Durante um evento em comemoração ao Dia dos Professores, na quarta-feira, 15, no Rio de Janeiro, o presidente Luiz Inácio Lula da Silva (PT) afirmou que o atual Congresso Nacional tem um nível de qualidade excepcionalmente baixo. Em discurso com tom eleitoral, Lula criticou parlamentares de direita, especialmente a extrema-direita eleita na última eleição, classificando-os como “o que existe de pior”. As declarações foram feitas na presença do presidente da Câmara, Hugo Motta (Republicanos-PB), que também participou do evento.

Voltando-se para Motta, Lula destacou: “O Hugo sabe que esse Congresso nunca teve a qualidade de baixo nível como tem agora.” Antes disso, Motta foi vaiado pela plateia ao discursar, com gritos contra a proposta de anistia aos condenados pelos atos golpistas de 8 de janeiro. Lula, em apoio ao deputado, posicionou-se ao seu lado durante o momento de tensão.

Discurso com tom eleitoral e críticas à direita

Com as eleições de 2026 se aproximando, o pronunciamento de Lula teve forte cunho político. O presidente atacou figuras da direita, incluindo o deputado Eduardo Bolsonaro (PL-SP), filho do ex-presidente Jair Bolsonaro. Lula criticou a atuação de Eduardo nos Estados Unidos, acusando-o de trabalhar contra os interesses do Brasil.

Motta responde a crítica de Lula ao Congresso: “Acredito que foi direcionada à extrema direita”

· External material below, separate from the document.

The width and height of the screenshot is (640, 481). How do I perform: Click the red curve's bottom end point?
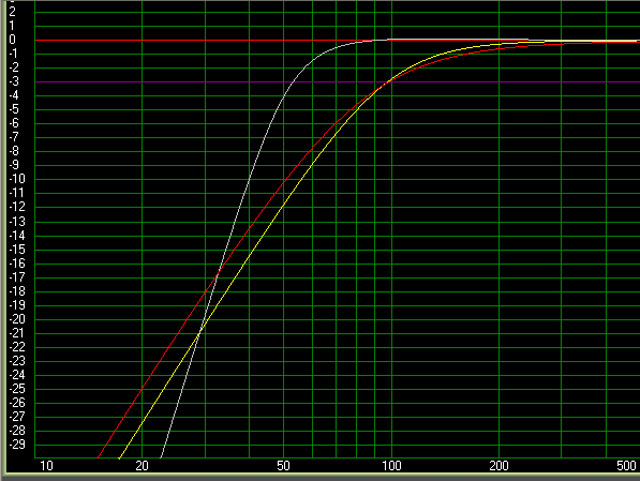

O presidente da Câmara dos Deputados, Hugo Motta (Republicanos-PB), respondeu às críticas feitas pelo presidente Luiz Inácio Lula da Silva (PT) ao Congresso Nacional na quarta-feira, 15. Em evento no Rio de Janeiro, Lula declarou que o Congresso “nunca esteve em um nível tão baixo”.

Em entrevista à GloboNews, Motta sugeriu que a crítica de Lula foi direcionada à extrema direita. “Acredito que o presidente se referiu à extrema direita ao falar do Congresso. Caso tenha incluído o Congresso como um todo, discordo totalmente, pois aprovamos quase todas as propostas enviadas pelo governo, com ajustes, especialmente na agenda econômica”, afirmou.

Motta defendeu a necessidade de evitar extremismos. “Vemos parlamentares criticarem o governo com veemência, e essa polarização, entre um presidente de esquerda e uma extrema direita combativa, tem elevado o tom das críticas em vários momentos”, analisou.

As declarações de Lula foram feitas durante um evento em comemoração ao Dia dos Professores. “Hugo (Motta) sabe que o Congresso nunca teve um nível tão baixo. A extrema direita eleita em 2022 é o pior que existe. Não podemos ter presidentes que negam a Covid-19, a vacina, distribuem remédios ineficazes e têm ministros da Saúde que não entendem nada do assunto”, disse Lula.

No mesmo evento, Motta foi vaiado por uma plateia de educadores, que também gritou “sem anistia”, em alusão a um projeto de lei em tramitação na Câmara. Em sua fala, o presidente da Câmara destacou a aprovação do Sistema Nacional de Educação e o Plano Nacional de Educação, recebido pela Casa na terça-feira, 14. Segundo o Estadão, Motta tem priorizado pautas da educação básica após desgastes, como o da PEC da Blindagem.